Quando, após passarmos por todas as ilusões românticas e destrutivas, auto e “heterofágicas” compreendemos que somos um eu e um tu, não um eu contra um tu, mas ambos para o mundo, quando cada um já não se sente miseravelmente partido ao meio, mas um ser inteiro, e o outro igualmente assim se sente, e ambos aceitam, como cereja sobre o bolo, caminhar lado a lado numa relação livre, esses seres estão disponíveis para o terceiro elemento, o mundo. Só assim podem fazer a diferença para melhor: de cada um deles, da relação e do mundo. É a alteração da matemática, que se torna progressiva e não regressiva (ou agressiva): a passagem do 2 ao 3. Tudo o que não seja assim é ainda uma condenação à dilacerante experiência do 2 num impossível e suicidário um. Mas, enquanto assim tiver de ser, também isso está certo, porque faz parte da experiência e da aprendizagem.”

 

In: Diz-mecomo nasceste.blogspot

 

Este, o meu pequeno contributo para o mapa do caminho do um ao três.

 

Mas regressemos a A. Telmo. No seguimento do seu raciocínio, associa a dicotomia, como por exemplo sol lua, a um deslize das “almas poéticas e preguiçosas”, dado que “cada ser sensível”, como exemplificou com o sol, “é curvo num aspecto, rectilíneo noutro, luminoso ou ímpar ou masculino e os seus contrários se o aspecto muda…”.

Nada mais certo.  

Também em certas organizações de carácter secreto ou discreto, verificamos, e a informação está amplamente disponível na Internet, que o primeiro grau começa no três e o passo do neófito depois de iniciado tem um ritmo ternário:

 

 “A marcha do aprendiz é composta de três passos iguais e retilíneos, ... ou seja, a dualidade da manifestação, e o número três, ou seja, o ternário da perfeição”

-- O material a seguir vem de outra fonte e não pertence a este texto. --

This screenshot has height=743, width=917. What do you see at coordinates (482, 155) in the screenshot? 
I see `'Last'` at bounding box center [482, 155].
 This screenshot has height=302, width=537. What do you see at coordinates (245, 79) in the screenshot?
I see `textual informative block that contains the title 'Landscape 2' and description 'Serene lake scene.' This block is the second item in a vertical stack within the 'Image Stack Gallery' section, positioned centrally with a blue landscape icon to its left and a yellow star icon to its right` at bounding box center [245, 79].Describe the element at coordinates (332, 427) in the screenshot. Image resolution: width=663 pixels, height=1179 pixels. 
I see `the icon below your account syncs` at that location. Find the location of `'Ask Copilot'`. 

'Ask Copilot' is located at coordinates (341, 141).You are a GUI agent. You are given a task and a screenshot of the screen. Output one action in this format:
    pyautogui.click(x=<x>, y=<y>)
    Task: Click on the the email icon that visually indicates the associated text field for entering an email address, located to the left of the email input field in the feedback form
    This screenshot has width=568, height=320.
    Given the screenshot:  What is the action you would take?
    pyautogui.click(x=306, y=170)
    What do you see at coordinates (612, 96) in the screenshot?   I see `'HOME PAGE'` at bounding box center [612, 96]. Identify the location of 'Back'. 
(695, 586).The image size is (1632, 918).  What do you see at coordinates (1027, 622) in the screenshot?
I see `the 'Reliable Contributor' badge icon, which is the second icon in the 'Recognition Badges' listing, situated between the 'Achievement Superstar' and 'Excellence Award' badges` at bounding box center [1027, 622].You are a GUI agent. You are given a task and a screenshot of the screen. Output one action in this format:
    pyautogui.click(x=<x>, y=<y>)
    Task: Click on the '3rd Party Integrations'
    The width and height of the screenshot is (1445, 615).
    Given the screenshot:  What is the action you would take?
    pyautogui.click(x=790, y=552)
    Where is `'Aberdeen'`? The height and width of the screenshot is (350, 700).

In: Portal Pedreiros Livres

 

E recordo o início deste texto, citando Telmo: “não há progressão sem movimento triádico.”

 Este compasso ternário é aquele com que dançamos o tango.

Como na gravura de Jacob e o Anjo em que os passos, paradoxalmente miméticos de uma luta ou uma dança, ensaiam, afinal, a valsa do amor.

https://moradasdedeus.blogspot.pt/2011/04/jacob-e-o-anjo-em-imagens.html

Sobre este caminho do um ao três, recordo ainda a voz de Jesus, quando diz:

“onde dois ou mais se reunirem em Meu nome Eu estou no meio deles”

Isto é: no mundo d’Ele, o dois não existe. Em Seu nome, não é possível que dois estejam sozinhos. Ele, o Espírito, estará sempre lá como um terceiro ou “re-união”, reconciliação. É uma promessa. Ou lei. O dois pertence ao mundo da ilusão.

Quanto ao mundo sensível de Telmo, fica para outra ocasião.